Rewrite the rows from the line containing "Where should I click to: Click the Activity" through the line containing "point(339,344)", changing "Head Contract" to "Main Contract" and leaving everything else as it is.

# start of EXTRACTED DATA

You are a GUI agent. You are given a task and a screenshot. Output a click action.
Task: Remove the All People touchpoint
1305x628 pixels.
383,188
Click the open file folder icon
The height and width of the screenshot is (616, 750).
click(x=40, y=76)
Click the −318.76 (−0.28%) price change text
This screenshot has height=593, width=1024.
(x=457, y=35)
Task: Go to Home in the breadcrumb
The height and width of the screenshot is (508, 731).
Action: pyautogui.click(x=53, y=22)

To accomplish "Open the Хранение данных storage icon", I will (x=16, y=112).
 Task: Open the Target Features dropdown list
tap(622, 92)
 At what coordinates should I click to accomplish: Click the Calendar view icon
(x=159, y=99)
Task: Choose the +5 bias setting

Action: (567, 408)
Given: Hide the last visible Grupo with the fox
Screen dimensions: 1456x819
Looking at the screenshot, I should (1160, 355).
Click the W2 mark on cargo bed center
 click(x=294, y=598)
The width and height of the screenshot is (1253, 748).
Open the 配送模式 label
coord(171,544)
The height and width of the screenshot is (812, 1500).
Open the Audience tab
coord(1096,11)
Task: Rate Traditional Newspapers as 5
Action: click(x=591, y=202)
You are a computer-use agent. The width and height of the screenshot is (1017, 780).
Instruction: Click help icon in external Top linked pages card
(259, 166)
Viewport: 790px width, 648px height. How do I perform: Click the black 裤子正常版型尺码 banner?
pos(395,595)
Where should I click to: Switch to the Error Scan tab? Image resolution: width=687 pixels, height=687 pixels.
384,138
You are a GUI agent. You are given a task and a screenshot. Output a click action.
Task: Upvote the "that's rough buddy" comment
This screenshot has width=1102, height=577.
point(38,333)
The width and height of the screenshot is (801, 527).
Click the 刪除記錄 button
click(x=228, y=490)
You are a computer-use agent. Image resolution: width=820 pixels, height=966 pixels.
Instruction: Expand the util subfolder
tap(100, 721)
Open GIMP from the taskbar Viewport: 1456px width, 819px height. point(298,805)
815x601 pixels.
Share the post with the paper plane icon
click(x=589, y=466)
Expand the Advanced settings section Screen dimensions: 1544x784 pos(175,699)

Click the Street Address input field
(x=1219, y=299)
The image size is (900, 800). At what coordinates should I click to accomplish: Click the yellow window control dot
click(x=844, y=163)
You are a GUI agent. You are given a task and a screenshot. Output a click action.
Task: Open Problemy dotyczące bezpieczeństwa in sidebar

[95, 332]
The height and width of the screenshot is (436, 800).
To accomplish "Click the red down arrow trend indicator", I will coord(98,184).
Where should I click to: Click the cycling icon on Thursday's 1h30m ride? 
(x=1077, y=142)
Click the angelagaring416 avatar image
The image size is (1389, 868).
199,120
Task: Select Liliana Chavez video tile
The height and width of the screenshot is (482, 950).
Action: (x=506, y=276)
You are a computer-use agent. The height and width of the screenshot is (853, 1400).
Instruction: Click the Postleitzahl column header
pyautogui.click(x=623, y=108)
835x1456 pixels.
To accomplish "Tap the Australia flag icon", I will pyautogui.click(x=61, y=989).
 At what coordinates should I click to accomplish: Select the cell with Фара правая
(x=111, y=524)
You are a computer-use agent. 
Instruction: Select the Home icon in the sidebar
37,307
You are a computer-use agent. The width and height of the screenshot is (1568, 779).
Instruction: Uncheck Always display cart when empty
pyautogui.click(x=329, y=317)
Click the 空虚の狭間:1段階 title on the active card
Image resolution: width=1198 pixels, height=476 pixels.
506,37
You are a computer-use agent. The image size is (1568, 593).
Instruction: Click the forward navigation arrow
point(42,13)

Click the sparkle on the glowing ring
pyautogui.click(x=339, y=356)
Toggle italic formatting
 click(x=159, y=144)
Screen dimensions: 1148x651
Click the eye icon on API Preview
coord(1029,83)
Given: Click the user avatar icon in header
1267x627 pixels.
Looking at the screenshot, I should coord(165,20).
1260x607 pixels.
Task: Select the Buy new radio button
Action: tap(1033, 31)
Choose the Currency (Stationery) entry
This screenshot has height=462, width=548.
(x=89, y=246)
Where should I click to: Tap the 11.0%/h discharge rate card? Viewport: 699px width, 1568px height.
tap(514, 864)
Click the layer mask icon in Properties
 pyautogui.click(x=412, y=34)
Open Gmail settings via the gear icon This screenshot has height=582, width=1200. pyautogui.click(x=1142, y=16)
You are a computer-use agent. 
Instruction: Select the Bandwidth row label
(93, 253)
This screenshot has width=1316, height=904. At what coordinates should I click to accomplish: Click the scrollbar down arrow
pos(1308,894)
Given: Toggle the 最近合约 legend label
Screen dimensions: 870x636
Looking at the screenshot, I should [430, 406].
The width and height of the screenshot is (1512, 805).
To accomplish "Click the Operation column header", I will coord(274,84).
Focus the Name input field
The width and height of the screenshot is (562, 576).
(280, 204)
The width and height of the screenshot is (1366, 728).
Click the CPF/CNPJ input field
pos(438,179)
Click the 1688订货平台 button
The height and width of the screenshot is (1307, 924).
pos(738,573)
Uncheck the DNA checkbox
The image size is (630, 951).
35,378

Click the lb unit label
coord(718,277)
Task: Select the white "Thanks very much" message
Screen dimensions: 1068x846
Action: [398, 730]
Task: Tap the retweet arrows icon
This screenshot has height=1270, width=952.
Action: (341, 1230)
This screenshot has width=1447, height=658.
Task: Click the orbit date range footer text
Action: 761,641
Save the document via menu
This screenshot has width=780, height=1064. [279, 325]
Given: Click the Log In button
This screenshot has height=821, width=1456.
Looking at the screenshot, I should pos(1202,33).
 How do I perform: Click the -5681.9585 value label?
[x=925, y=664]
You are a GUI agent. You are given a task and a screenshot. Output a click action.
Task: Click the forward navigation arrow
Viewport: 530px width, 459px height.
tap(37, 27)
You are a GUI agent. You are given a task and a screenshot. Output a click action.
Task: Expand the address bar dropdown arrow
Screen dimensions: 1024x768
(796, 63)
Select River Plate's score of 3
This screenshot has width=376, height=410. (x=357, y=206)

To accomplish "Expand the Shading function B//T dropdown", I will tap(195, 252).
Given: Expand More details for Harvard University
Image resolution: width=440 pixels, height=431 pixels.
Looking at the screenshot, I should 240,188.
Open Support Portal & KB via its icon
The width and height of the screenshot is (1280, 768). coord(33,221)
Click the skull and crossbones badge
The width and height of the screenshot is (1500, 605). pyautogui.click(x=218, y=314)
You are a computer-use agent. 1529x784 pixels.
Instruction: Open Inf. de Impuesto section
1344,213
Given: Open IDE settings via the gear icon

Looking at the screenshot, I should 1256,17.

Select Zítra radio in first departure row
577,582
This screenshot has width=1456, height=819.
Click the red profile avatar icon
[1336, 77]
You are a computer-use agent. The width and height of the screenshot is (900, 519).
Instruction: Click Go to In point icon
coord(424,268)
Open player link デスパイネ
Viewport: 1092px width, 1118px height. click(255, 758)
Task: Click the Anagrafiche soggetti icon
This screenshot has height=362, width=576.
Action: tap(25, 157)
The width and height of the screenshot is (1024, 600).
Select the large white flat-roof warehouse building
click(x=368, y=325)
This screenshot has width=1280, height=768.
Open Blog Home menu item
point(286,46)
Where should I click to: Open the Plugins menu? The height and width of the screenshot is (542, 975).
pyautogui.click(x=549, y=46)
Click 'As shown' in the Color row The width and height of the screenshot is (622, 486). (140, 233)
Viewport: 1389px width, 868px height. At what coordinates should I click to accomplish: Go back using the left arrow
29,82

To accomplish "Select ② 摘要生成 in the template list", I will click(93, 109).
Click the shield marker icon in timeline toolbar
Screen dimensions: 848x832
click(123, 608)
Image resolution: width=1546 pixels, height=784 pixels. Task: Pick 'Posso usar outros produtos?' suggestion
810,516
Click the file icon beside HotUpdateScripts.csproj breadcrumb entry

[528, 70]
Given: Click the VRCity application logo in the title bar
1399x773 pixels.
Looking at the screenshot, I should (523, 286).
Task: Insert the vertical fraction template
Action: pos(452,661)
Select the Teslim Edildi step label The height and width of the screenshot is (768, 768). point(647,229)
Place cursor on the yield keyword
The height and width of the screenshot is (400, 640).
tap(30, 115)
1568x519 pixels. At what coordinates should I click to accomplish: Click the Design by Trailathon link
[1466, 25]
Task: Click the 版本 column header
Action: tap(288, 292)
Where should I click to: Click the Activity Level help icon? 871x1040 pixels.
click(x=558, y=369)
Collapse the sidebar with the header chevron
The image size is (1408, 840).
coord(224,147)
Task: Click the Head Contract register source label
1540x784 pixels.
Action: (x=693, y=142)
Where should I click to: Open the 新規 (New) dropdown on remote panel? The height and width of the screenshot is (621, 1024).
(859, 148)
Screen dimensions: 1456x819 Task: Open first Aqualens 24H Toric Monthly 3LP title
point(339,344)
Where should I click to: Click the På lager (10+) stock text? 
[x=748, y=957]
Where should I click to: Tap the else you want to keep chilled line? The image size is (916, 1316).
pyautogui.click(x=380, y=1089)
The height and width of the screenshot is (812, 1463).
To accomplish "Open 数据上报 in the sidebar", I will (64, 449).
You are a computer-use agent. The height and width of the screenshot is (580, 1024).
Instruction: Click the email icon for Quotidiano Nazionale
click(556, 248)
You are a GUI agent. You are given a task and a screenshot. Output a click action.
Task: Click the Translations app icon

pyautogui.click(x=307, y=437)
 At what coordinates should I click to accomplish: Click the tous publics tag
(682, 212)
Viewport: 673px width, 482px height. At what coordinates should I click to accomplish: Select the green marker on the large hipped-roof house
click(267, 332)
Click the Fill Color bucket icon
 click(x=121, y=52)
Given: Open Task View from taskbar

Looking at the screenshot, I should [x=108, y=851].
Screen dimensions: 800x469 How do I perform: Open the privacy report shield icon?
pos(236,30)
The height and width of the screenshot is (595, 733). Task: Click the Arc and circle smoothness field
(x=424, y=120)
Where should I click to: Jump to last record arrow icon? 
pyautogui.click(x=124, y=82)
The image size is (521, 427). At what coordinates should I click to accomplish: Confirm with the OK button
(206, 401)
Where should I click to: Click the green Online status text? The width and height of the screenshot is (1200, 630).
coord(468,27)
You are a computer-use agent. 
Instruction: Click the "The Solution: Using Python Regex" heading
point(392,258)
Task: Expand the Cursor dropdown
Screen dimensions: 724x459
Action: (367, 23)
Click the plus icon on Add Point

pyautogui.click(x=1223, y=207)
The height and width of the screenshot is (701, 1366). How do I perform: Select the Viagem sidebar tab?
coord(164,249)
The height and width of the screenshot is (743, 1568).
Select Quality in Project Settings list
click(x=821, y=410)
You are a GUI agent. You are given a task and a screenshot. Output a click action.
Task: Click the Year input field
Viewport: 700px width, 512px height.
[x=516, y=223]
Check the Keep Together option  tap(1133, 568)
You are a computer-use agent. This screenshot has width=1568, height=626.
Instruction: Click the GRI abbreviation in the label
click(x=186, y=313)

# end of EXTRACTED DATA

→ **SOLUTION FOR THIS TASK**:
Where should I click to: Click the Activity Level help icon? 871x1040 pixels.
click(x=558, y=369)
Collapse the sidebar with the header chevron
The image size is (1408, 840).
coord(224,147)
Task: Click the Main Contract register source label
1540x784 pixels.
Action: (x=693, y=142)
Where should I click to: Open the 新規 (New) dropdown on remote panel? The height and width of the screenshot is (621, 1024).
(859, 148)
Screen dimensions: 1456x819 Task: Open first Aqualens 24H Toric Monthly 3LP title
point(339,344)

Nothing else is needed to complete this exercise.